Tuesday, June 26, 2007

What Would Happen Faster If Immigration Was Tightened

As if the debate over immigration and guest worker programs wasn't complicated enough, now a couple of robots are rolling into the middle of it.

Vision Robotics, a San Diego company, is working on a pair of robots that would trundle through orchards plucking oranges, apples or other fruit from the trees. In a few years, troops of these machines could perform the tedious and labor-intensive task of fruit picking that currently employs thousands of migrant workers each season.

The robotic work has been funded entirely by agricultural associations, and pushed forward by the uncertainty surrounding the migrant labor force. Farmers are "very, very nervous about the availability and cost of labor in the near future," says Vision Robotics CEO Derek Morikawa.


[I]t wasn't just technological challenges that held back previous attempts at building a mechanical harvester –- politics got involved, too. Cesar Chavez, the legendary leader of the United Farm Workers, began a campaign against mechanization back in 1978.

Chavez was outraged that the federal government was funding research and development on agricultural machines, but not spending any money to aid the farm workers who would be displaced. In the '80s, that simmering anger merged with a growing realization that the technology was nowhere near ready, and government funding dried up.

This time around, growers' associations are funding the research. By the end of this year, the orange growers will have invested almost $1 million in the project, says Ted Baskin, president of the California Citrus Research Board. He estimates that it will take about $5 million more to get to the finished product.

The farmers are willing to pay up because they've been rattled by a labor shortage over the past few years -- California growers tell horror stories of watching their fruit rot on the trees as they waited for the picking crews to arrive. Last fall, growers rallied in front of the U.S. Capitol, frustrated that Congress still hadn't created a program to ease the passage of foreign guest workers across the Mexico border.

With the supply-and-demand equation uncertain, growers see the robots as a better option. "You can predict what it's going to cost to buy a machine and maintain it," says Baskin. "You can't predict the bargaining that we go through with contract labor," he says.

There are two industries that are stronger attractors for people here in California that are illegal immigrants: agricultural and construction. If we were able to automate the these jobs then we would greatly reduce the pull factor of illegal immigration. To be sure, not end it since there are also the lower paying factory jobs and horrifyingly paying Walmartesque ones as well, but it would be a way of reducing it in a nontrivial way. Technology can and does impact society.

1 comment:

Anonymous said...

Um. Would it happen faster? I look at the history of mechanical harvesting, and I'm unsure.

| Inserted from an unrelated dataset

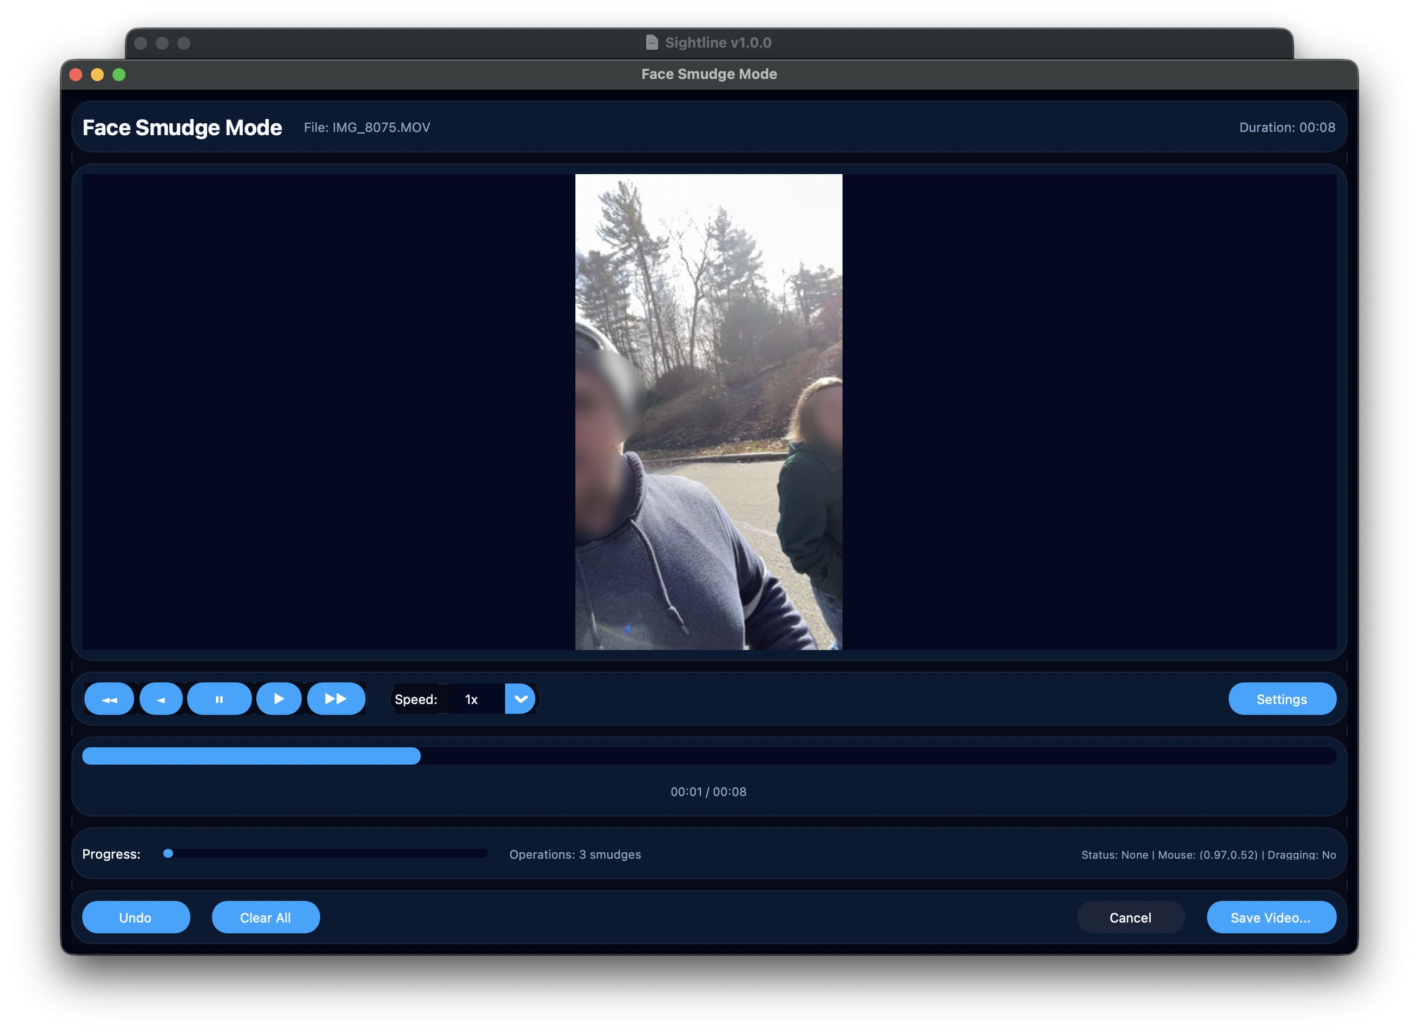Expand the Speed dropdown chevron
This screenshot has height=1035, width=1419.
520,699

True, it's more likely that a proof of concept machine will be built earlier in the technological sequence than the equivalent versions of the mechanical rice harvester or mechanical cotton picker. But if it's at the wrong price point, it won't be adopted. And I haven't seen any signs of Moore's Law operating in farm equipment.

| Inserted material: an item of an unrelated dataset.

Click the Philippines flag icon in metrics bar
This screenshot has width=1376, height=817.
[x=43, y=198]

Also, Baskin is being more than a bit disingenuous in his comparison of the financial risks. But he's a flack, that's his job.

My gut feeling is that, all else being equal, mechanizing fruit picking will increase migrant pressures to the U.S., the same way that mechanizing cotton picking spurred Southern emigration in the postwar period.

(But maybe not: the number of migrant fruit pickers is small compared to the number of Southern sharecroppers, and the Mexican economy today is much stronger than the economy of the rural South in 1950.)